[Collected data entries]
|---|
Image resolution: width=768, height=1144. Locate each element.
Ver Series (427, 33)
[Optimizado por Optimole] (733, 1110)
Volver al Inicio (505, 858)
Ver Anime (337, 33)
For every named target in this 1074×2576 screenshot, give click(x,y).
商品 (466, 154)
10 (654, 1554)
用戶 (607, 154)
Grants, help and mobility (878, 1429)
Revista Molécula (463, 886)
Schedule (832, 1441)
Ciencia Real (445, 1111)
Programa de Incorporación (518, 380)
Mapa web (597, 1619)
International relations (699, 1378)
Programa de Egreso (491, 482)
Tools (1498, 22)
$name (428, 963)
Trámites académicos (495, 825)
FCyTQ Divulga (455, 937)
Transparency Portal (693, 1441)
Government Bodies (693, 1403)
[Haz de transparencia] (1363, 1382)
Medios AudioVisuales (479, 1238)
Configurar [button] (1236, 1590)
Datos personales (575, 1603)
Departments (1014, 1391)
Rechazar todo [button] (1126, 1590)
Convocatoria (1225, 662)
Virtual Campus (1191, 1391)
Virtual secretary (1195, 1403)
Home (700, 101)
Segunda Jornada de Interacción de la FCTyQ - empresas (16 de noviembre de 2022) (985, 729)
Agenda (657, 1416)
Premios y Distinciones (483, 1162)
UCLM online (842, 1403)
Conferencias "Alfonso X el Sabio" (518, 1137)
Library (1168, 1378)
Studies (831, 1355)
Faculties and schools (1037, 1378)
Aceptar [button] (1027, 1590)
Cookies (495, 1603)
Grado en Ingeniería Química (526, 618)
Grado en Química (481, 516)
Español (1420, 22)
|---|
# Description of the task
All lines from the start of the entries through the line where "Mapa web (597, 1619)" sits should be duplicated exactly, with nothing else in the output.

# Output of the exercise
Image resolution: width=768, height=1144. Locate each element.
Ver Series (427, 33)
[Optimizado por Optimole] (733, 1110)
Volver al Inicio (505, 858)
Ver Anime (337, 33)
For every named target in this 1074×2576 screenshot, give click(x,y).
商品 (466, 154)
10 (654, 1554)
用戶 (607, 154)
Grants, help and mobility (878, 1429)
Revista Molécula (463, 886)
Schedule (832, 1441)
Ciencia Real (445, 1111)
Programa de Incorporación (518, 380)
Mapa web (597, 1619)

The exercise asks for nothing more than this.